PROBLEM STATEMENT: Rewrite all the records below, swapping every "screenshot" for "image" and changing nothing else. Leave the pictures out.

ENTRIES SUPPLIED:

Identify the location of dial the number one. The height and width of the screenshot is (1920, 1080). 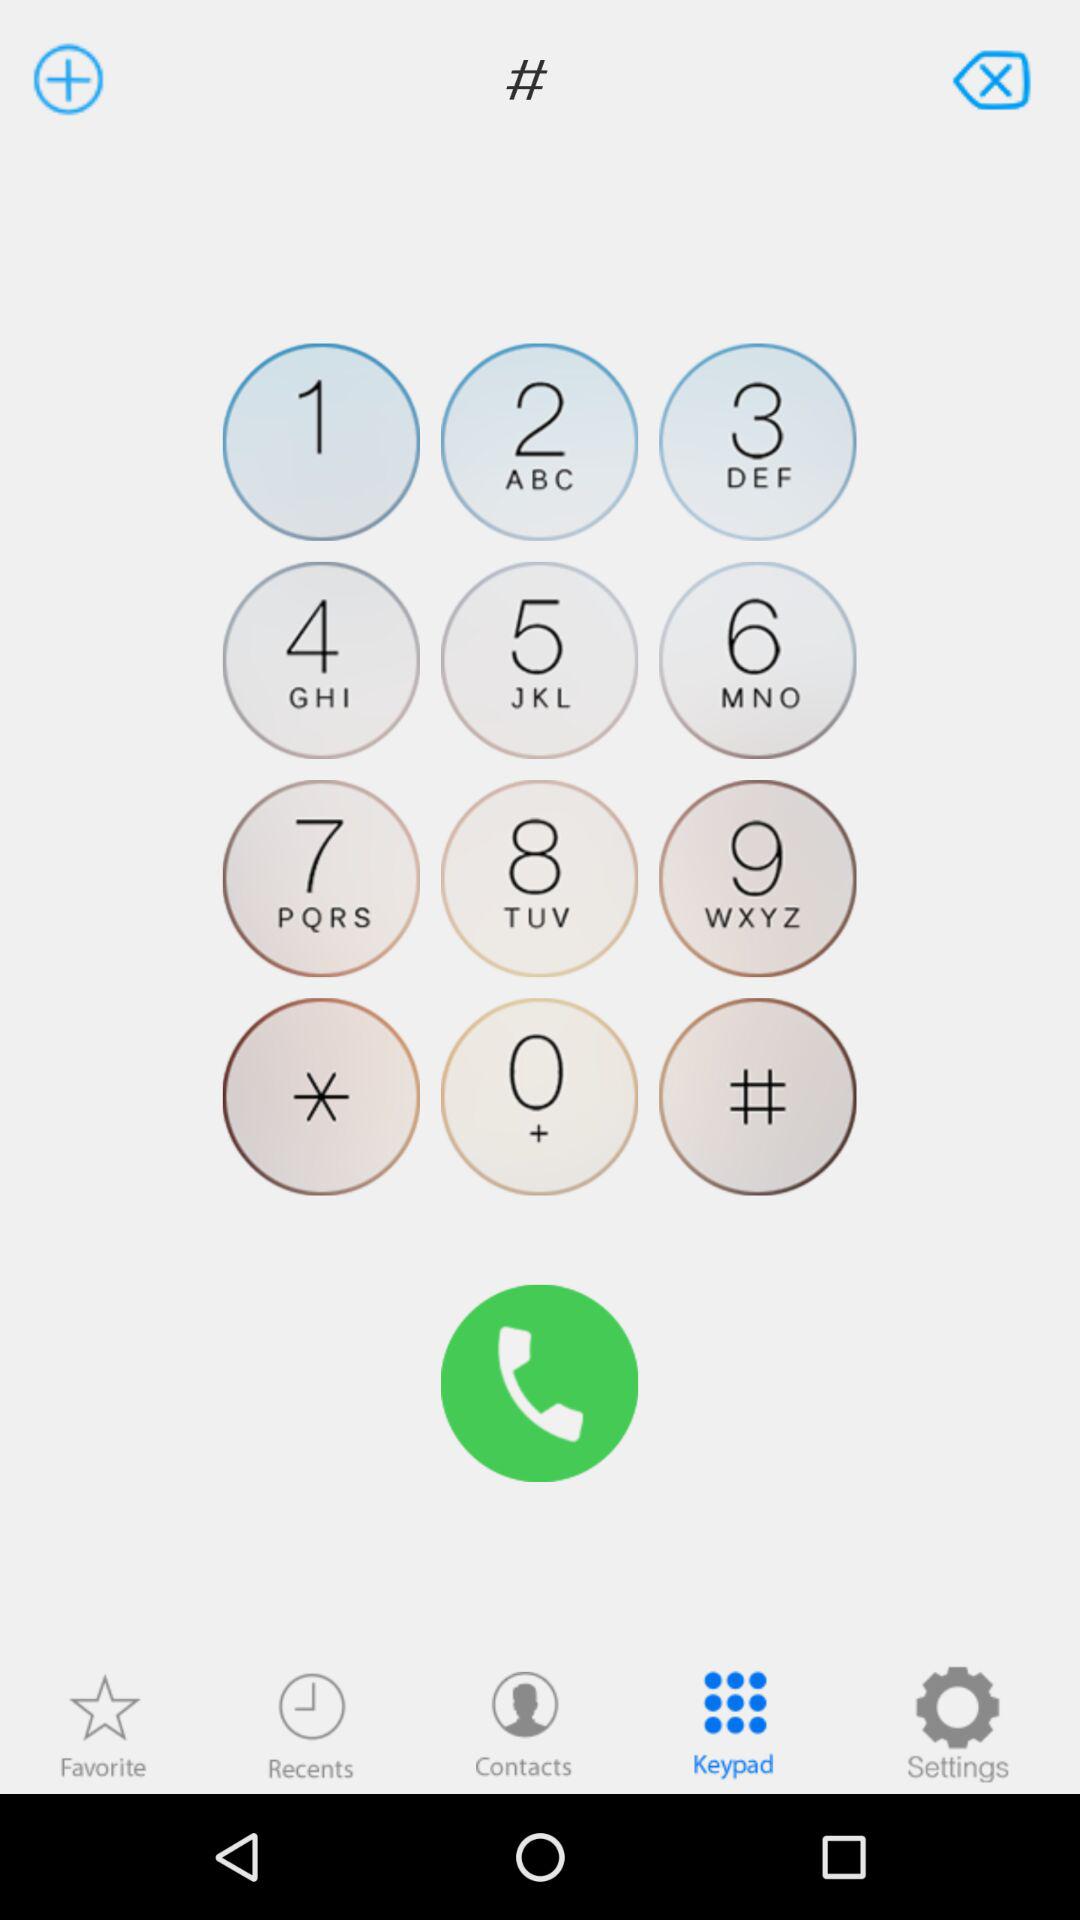
(321, 442).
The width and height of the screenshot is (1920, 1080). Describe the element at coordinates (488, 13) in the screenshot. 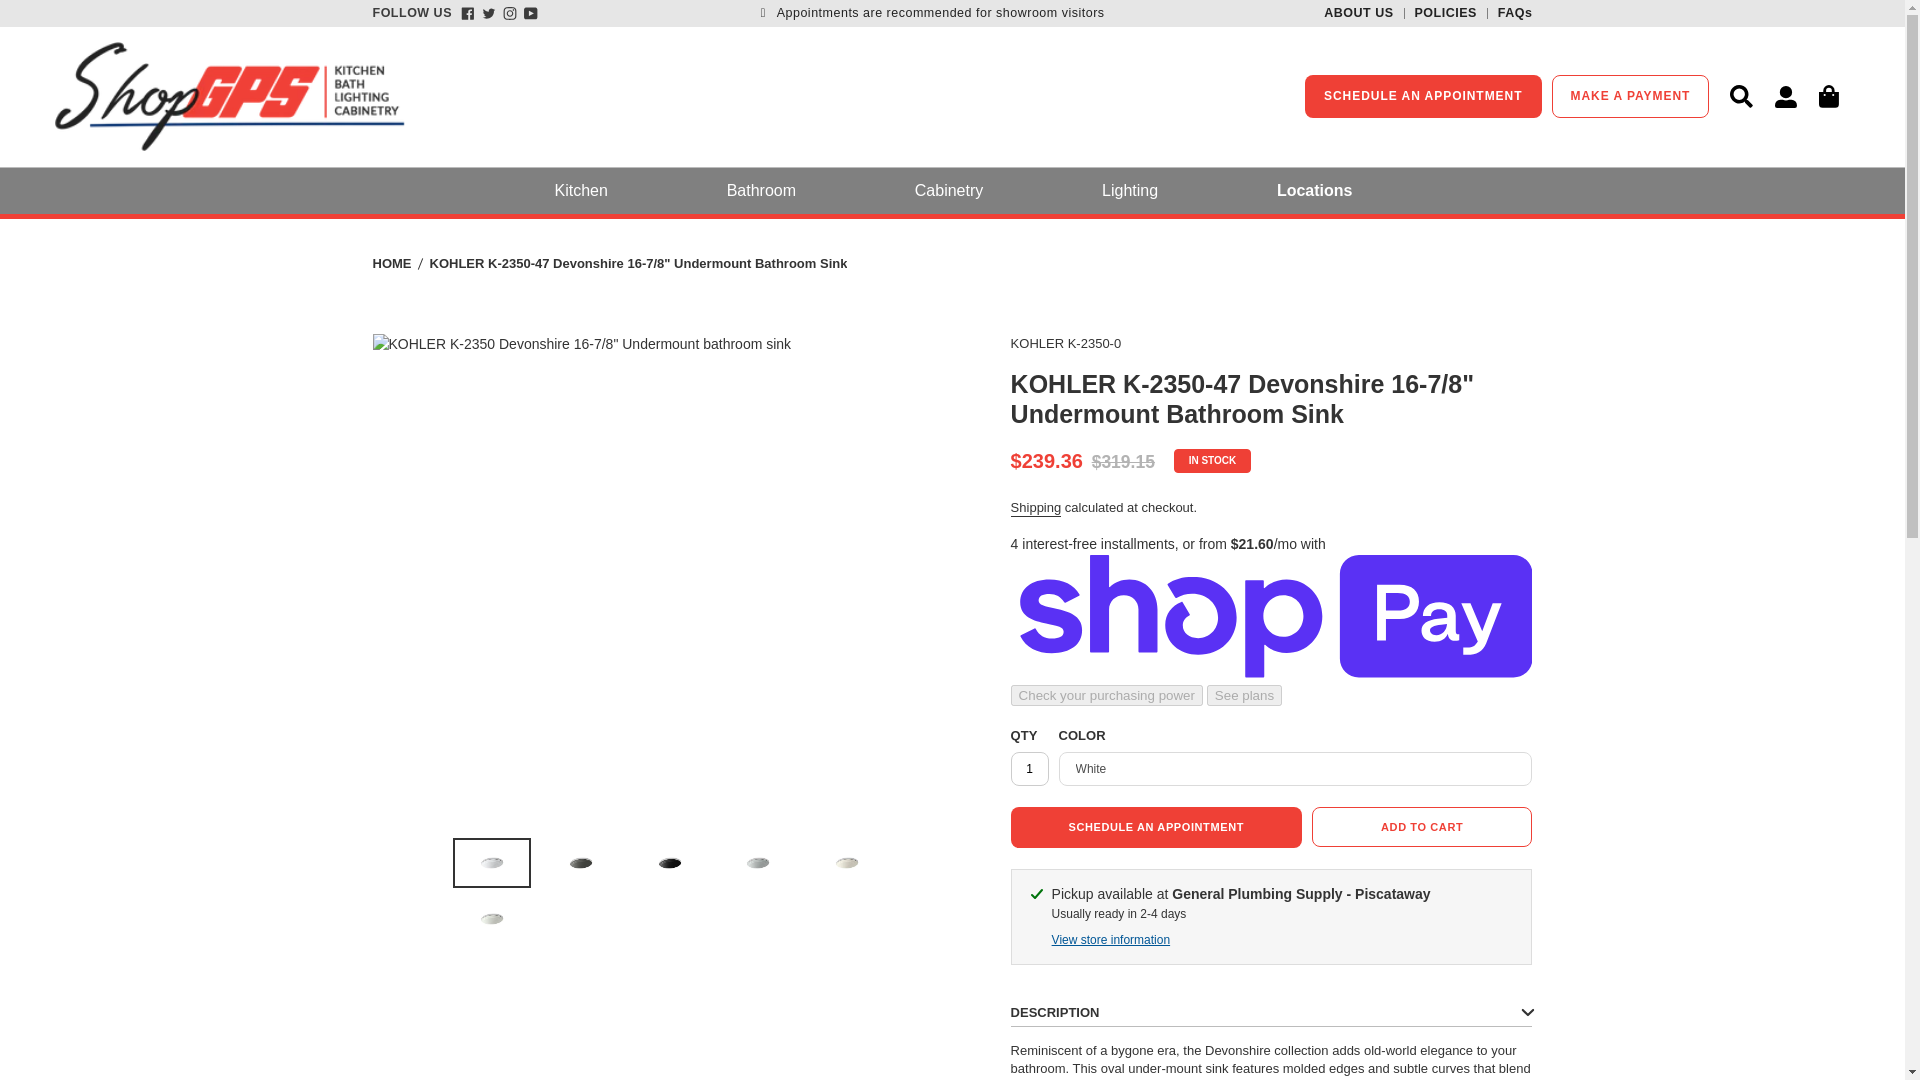

I see `Twitter` at that location.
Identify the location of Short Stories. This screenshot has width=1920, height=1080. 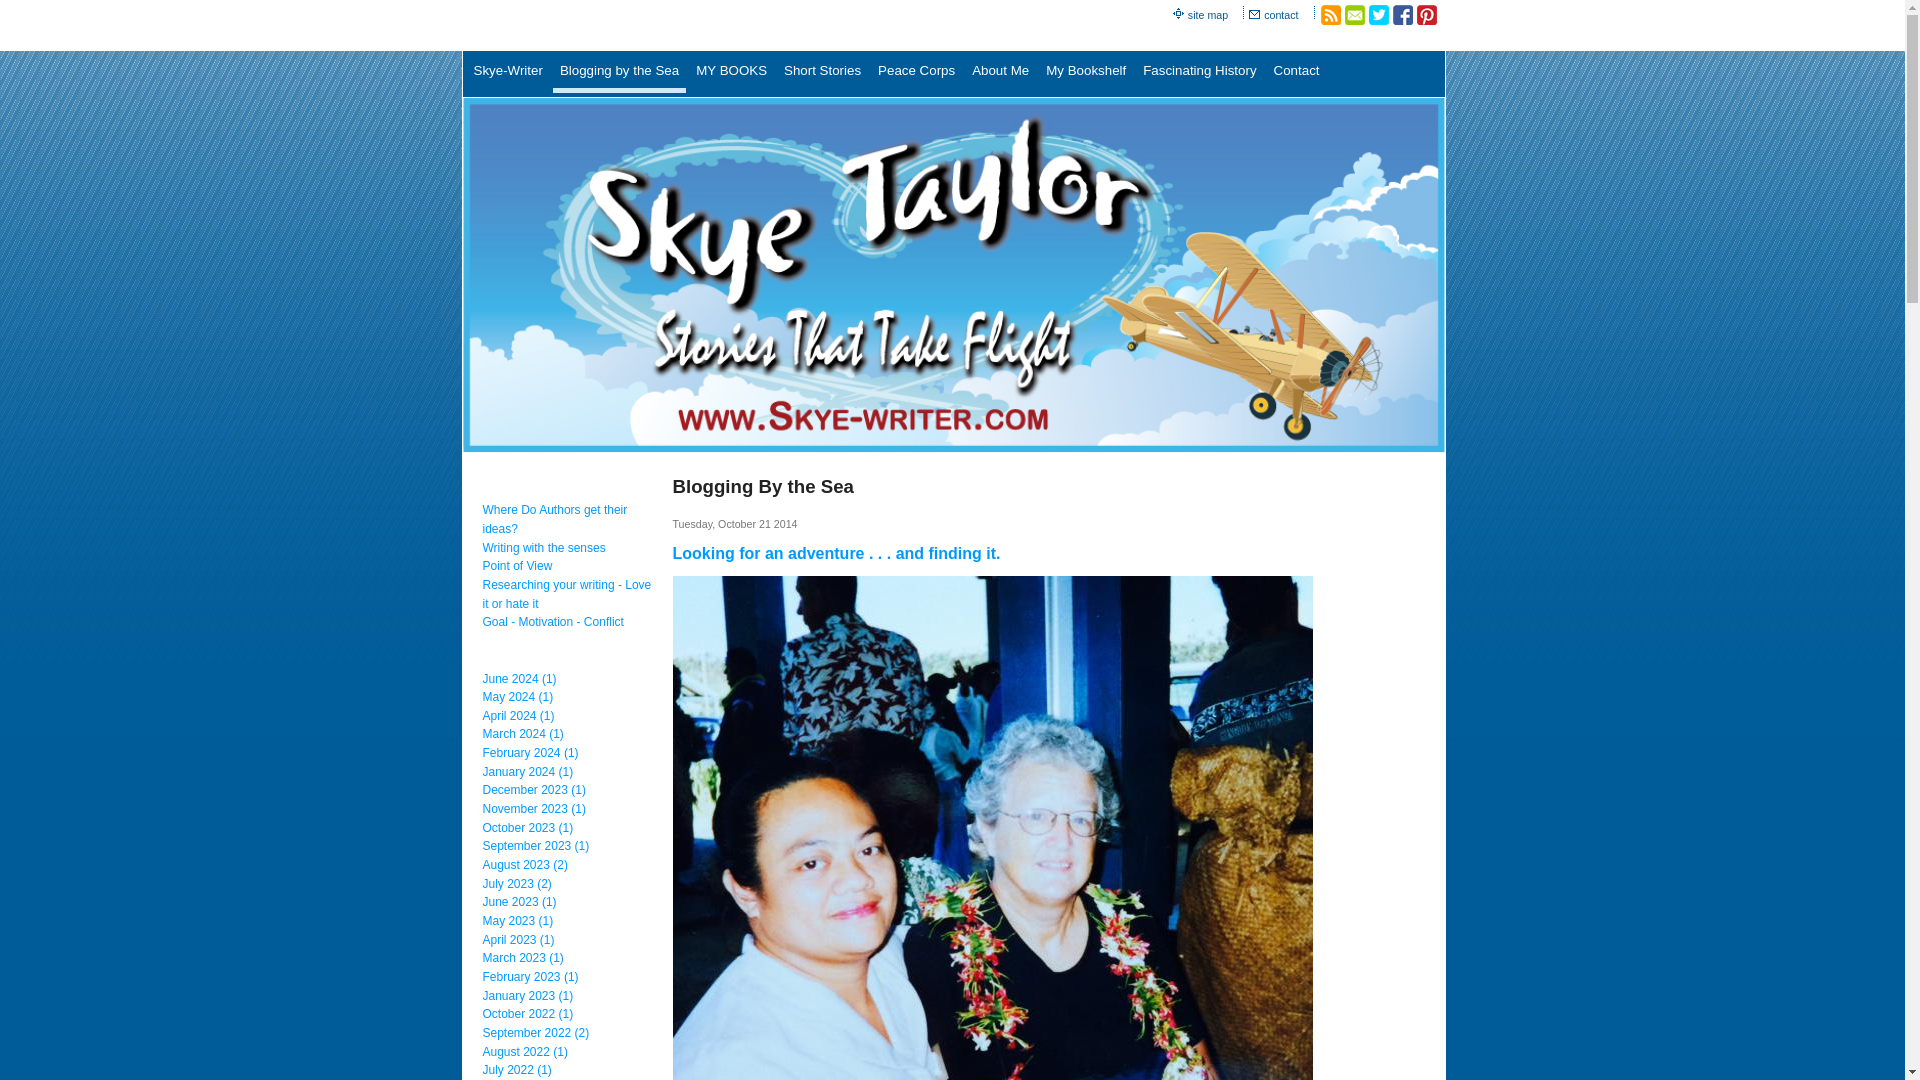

OUTPUT FOR THIS TASK:
Identify the location of dial the number one. The height and width of the image is (1920, 1080). 
(321, 442).
The width and height of the image is (1920, 1080). Describe the element at coordinates (488, 13) in the image. 

I see `Twitter` at that location.
Identify the location of Short Stories. This image has width=1920, height=1080. 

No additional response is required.